Income inequality widens, but the skiing is good in Davos

Odds are that if you’re reading this, you did not attend the 46th World Economic Forum that ran through Saturday in Davos, Switzerland. You’re not a banker or tycoon, celebrity or statesman, economist or development official or otherwise among 2,500 of the world’s economic elite.

Every year they show up in the chic ski resort town, challenging the Zurich air traffic control system with their private jets, to listen to earnest speeches during the day and network late into the night. If the world’s economic leaders were ever going to do something significant about the problems affecting the world’s poor and middle class, Davos might be where it started.

Two years ago, for example, the Davos elite were warned — in a study they commissioned — that the widening rich-poor income disparity presented a global threat second only to climate change. Did they go home and advocate for spending more on education and training? Did they advocate for tax reform and higher minimum wages? A few did. Others, not so much.

What happens in the Alps stays in the Alps.

Every year, right before the Davos conference, Oxfam, the U.K.-based anti-poverty organization, releases a new study of power and privilege. Five years ago, Oxfam reported that the world’s 388 richest people owned as much wealth as the bottom half of the world’s population. In 2014, that number was down to 85 rich families. This year it’s 62.

“The growing disparity between those with and without privilege and power is being fueled by tax havens, loopholes, and subsidies — things that working families don’t have access to,” Oxfam reported.
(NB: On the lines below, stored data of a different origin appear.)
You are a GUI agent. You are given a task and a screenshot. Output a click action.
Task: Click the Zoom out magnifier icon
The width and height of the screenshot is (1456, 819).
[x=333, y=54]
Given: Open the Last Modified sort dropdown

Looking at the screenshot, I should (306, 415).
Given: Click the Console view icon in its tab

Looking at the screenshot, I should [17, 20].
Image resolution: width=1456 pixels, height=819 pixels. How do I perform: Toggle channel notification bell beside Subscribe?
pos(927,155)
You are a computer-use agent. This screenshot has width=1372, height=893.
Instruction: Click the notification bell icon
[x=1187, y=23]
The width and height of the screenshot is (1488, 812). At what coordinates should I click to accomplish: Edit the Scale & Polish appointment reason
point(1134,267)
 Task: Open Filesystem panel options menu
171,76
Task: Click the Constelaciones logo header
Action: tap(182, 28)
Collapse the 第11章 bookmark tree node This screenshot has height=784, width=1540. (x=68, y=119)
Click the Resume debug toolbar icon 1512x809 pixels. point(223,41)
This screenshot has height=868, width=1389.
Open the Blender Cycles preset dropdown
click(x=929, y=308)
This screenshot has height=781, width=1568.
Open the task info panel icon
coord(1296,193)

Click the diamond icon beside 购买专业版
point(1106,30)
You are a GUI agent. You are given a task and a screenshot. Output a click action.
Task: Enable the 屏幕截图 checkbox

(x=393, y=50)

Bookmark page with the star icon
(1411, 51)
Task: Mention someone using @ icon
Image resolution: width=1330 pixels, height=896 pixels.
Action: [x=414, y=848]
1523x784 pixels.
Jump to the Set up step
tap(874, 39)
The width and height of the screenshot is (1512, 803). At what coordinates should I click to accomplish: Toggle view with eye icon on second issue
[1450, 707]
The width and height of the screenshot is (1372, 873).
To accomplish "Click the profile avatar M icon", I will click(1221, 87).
Meanwhile, back in Davos, participants were hoping to rub shoulders with likes of Leonardo DiCaprio and Bono. A few were signing up for the “Refugee Simulation Experience,” where for an hour they’ll get to see what it’s like to live like a displaced person, albeit displaced to the basement of a Hilton hotel.

The big worries this year are the cratering Chinese economy, the refugee crisis as it affects the European economy and the global commodities glut. Income inequality will be worsened by all of these factors and more, but inequality, per se, is not a major agenda item.

Besides, what happens in Davos has little impact on political systems already captured by moneyed interests — that is, by the wealthy who want to protect their bottom lines ahead of everything else.

When people come home from the World Economic Forum advocating for a living wage, for affordable health care, environmental justice and a fair tax burden, then Davos will be more than a feel-good playground for plutocrats.